== Records shown

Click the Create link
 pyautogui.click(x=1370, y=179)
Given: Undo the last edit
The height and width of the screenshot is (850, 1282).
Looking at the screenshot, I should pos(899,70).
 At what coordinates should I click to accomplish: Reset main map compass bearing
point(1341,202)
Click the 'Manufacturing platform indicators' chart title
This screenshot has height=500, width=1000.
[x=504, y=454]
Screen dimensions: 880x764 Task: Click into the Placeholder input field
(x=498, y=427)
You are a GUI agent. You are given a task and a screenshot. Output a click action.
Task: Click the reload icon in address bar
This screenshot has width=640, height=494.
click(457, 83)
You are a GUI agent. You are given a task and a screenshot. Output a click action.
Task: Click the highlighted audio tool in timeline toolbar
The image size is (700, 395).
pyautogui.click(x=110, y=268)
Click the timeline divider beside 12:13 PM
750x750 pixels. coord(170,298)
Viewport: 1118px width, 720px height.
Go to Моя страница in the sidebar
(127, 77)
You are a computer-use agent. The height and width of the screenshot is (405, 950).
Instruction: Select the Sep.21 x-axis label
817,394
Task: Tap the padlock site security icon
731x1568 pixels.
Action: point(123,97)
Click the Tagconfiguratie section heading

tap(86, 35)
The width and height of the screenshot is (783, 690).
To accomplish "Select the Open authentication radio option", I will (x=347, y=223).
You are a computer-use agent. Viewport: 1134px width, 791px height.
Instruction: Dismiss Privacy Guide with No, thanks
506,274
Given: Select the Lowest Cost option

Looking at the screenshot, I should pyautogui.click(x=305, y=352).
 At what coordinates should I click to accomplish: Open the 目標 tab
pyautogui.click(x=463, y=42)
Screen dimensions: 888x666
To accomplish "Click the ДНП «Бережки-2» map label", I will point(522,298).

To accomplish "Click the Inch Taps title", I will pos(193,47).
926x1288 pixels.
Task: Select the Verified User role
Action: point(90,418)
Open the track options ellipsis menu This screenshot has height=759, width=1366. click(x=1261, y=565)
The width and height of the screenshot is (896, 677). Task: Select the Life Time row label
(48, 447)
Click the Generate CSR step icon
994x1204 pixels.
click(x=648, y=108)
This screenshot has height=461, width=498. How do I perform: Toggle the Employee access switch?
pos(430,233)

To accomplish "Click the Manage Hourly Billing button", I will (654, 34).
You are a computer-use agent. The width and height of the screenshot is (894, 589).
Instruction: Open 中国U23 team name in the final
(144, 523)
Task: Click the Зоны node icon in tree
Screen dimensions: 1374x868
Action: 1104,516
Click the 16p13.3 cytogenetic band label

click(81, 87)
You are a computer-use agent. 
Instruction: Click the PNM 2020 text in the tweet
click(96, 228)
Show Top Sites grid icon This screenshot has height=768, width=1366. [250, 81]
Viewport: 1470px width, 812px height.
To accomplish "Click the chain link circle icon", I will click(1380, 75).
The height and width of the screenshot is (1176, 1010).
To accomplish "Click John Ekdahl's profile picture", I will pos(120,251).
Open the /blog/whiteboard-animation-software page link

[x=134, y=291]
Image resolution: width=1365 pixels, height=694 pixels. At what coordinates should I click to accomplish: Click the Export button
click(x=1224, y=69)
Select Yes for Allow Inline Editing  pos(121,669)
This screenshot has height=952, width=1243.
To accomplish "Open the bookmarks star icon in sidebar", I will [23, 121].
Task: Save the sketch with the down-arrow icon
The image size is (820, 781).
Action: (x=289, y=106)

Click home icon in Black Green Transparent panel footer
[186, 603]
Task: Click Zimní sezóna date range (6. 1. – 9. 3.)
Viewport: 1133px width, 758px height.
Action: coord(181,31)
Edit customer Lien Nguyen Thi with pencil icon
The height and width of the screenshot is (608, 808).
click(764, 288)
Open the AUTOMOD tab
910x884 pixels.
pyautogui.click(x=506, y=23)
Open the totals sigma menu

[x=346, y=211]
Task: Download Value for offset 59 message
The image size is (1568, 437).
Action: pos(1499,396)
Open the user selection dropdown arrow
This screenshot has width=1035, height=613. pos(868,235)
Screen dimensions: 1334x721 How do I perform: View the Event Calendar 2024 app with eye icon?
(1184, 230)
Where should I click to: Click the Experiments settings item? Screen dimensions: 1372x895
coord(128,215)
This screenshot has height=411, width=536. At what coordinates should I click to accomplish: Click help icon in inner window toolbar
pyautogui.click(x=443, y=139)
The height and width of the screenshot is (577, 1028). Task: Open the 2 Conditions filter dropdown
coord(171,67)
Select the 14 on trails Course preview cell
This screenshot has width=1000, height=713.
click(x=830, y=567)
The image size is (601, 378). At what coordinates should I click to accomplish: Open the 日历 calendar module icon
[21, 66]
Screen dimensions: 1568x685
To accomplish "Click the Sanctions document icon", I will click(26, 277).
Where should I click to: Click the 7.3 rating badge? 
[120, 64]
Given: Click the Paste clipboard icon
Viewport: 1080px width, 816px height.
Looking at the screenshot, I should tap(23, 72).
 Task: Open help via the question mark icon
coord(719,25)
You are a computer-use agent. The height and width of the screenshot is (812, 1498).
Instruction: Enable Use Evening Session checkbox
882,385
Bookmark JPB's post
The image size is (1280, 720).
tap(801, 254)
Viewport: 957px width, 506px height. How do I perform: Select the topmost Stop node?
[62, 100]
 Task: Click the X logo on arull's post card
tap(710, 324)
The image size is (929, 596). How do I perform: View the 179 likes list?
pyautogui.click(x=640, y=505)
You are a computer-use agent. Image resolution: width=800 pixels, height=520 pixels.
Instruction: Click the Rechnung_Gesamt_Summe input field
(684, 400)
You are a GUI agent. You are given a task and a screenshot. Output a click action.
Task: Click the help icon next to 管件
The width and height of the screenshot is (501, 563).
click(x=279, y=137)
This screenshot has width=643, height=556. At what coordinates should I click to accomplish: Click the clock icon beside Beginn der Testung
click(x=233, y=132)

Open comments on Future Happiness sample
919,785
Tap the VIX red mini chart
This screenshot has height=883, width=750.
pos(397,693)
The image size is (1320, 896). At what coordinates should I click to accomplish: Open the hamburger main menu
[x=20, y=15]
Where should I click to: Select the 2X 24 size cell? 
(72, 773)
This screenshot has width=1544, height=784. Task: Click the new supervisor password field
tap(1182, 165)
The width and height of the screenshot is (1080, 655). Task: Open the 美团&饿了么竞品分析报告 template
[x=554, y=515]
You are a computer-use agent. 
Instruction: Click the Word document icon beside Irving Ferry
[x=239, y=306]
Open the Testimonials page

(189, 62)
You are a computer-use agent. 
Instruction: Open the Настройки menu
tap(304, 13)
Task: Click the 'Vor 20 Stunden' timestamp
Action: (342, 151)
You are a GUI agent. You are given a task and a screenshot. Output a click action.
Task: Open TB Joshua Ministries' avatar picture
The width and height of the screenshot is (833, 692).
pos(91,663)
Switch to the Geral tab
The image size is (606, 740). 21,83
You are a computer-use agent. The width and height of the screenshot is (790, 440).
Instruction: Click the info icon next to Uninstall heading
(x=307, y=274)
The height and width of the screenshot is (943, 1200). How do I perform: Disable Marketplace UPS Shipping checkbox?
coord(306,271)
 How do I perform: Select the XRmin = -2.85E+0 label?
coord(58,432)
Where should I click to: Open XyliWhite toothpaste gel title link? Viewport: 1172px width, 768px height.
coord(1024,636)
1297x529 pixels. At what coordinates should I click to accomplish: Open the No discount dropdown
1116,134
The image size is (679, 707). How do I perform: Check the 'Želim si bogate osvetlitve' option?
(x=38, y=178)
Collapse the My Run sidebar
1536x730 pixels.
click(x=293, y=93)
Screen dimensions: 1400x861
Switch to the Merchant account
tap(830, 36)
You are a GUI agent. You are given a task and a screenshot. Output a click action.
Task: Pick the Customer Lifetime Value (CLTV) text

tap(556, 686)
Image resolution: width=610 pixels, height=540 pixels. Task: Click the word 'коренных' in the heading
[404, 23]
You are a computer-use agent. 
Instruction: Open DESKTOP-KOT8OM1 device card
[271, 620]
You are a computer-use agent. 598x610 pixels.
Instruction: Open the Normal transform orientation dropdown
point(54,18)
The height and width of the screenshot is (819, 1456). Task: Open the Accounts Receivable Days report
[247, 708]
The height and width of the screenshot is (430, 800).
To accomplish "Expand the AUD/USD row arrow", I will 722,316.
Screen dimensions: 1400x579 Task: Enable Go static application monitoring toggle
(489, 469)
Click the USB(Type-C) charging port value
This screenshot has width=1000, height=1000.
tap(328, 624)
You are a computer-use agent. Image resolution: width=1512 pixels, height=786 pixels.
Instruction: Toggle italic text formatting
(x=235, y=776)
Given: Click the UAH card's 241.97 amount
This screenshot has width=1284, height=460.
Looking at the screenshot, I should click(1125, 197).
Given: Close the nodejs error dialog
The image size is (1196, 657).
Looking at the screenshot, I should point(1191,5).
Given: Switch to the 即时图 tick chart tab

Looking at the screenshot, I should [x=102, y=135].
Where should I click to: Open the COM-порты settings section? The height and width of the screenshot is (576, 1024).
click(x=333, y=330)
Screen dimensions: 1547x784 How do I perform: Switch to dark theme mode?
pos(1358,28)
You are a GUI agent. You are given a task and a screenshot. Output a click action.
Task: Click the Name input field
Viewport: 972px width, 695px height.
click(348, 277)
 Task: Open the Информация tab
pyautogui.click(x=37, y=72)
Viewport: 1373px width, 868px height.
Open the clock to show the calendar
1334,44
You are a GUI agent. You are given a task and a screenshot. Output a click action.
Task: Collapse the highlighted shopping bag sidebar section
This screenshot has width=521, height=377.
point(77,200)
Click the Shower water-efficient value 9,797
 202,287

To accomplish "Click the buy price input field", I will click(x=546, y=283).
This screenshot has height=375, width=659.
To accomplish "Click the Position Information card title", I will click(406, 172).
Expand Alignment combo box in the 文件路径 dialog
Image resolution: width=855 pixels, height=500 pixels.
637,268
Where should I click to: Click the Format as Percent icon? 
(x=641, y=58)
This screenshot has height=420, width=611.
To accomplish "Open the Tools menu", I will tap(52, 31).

====

• **Work instruction**
Give back, exactly as written, the stretch from the line with "This screenshot has height=461, width=498." through the line with "The height and width of the screenshot is (1176, 1010).", and no other lines from the records above.

• **Task solution**
This screenshot has height=461, width=498. How do I perform: Toggle the Employee access switch?
pos(430,233)

To accomplish "Click the Manage Hourly Billing button", I will (654, 34).
You are a computer-use agent. The width and height of the screenshot is (894, 589).
Instruction: Open 中国U23 team name in the final
(144, 523)
Task: Click the Зоны node icon in tree
Screen dimensions: 1374x868
Action: 1104,516
Click the 16p13.3 cytogenetic band label

click(81, 87)
You are a computer-use agent. 
Instruction: Click the PNM 2020 text in the tweet
click(96, 228)
Show Top Sites grid icon This screenshot has height=768, width=1366. [250, 81]
Viewport: 1470px width, 812px height.
To accomplish "Click the chain link circle icon", I will click(1380, 75).
The height and width of the screenshot is (1176, 1010).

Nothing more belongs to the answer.